Ashley Taylor operates Cutting Edge Salon and Boutique in the Port Hawkesbury Shopping Centre, a property owned by Montreal-based Teulon Development. Taylor shut down her business in late March to comply with restrictions set out by the provincial government in response to the COVID-19 pandemic.
Returning to the Cutting Edge property the following Monday to carry out some painting and renovations, Taylor was surprised to find a letter from Teulon Development taped to the glass door at her salon’s entrance. The letter described Taylor’s decision to temporarily close her business as a default on her lease agreement with the mall owners, and ordered her to continue paying her monthly rental fees.

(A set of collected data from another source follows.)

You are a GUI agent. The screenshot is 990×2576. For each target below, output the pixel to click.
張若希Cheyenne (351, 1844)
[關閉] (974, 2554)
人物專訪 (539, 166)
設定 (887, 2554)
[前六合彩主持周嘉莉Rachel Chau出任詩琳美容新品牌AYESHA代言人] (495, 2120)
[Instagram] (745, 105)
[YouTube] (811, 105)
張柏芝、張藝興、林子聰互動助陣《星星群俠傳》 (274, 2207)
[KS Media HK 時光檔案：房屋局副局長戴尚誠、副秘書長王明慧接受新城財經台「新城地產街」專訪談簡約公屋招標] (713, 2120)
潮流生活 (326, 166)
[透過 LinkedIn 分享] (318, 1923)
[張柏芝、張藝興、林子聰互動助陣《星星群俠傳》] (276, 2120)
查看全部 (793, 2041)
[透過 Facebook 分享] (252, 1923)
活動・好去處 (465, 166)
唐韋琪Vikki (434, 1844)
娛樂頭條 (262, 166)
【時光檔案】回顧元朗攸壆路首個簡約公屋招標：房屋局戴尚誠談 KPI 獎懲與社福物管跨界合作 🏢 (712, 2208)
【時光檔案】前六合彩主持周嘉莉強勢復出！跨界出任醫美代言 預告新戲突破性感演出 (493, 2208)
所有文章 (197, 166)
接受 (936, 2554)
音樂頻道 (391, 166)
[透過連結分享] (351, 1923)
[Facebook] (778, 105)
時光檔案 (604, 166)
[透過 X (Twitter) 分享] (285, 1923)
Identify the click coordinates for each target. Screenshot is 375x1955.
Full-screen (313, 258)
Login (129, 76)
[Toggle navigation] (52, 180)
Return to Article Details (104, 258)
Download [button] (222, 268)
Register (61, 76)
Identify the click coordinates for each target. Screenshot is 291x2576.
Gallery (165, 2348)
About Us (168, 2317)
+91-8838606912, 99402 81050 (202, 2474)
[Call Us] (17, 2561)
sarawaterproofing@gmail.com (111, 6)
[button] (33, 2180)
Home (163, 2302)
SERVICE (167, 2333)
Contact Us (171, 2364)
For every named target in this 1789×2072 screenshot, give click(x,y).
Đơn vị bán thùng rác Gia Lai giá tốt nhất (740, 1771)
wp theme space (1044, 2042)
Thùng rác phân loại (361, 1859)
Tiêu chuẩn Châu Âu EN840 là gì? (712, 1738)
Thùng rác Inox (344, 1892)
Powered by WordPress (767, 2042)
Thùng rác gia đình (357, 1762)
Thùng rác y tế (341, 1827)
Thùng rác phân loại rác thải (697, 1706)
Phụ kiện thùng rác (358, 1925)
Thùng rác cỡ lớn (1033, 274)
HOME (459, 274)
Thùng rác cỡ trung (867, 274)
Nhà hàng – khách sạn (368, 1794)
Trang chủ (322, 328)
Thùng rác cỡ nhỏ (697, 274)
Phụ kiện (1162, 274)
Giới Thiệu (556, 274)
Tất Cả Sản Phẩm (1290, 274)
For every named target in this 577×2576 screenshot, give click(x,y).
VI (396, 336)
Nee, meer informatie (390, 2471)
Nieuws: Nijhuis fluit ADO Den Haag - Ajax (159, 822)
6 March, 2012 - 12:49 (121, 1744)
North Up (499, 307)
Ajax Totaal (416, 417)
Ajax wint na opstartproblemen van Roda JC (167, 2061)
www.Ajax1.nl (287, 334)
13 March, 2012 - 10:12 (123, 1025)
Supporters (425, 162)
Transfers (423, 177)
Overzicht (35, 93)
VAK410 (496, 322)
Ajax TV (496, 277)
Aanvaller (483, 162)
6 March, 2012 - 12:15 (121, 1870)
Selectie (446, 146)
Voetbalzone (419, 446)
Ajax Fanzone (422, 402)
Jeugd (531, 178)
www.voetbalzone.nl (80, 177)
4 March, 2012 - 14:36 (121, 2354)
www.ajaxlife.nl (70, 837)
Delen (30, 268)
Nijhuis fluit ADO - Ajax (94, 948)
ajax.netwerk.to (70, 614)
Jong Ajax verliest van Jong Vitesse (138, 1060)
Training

The letter also insisted that Teulon Development is providing every possible means of keeping its properties and businesses sanitized to deal with the potential presence of COVID-19, and closes with the statement: “We eagerly look forward to resuming as normal with our lives as possible.”
Taylor took issue with the assertion that she would not continue to make her rent payments simply because, as with all other hair salons across Nova Scotia, she had temporarily closed her business in compliance with a government order.
While Taylor gained no further ground in discussions with Port Hawkesbury Shopping Centre management or Teulon Development officials, she was heartened to receive immediate support from Cutting Edge customers and fellow salon owners from around Atlantic Canada. She also received media coverage from across the province when she alerted the press to her concerns.
Even though she would later suggest that her business was losing $30,000 for every day of the closure, Taylor would re-open Cutting Edge in late May as Nova Scotia slowly reduced its restrictions on businesses across the province. This allowed Taylor to re-hire her staff of three, which she laid off immediately following the late-March shutdown.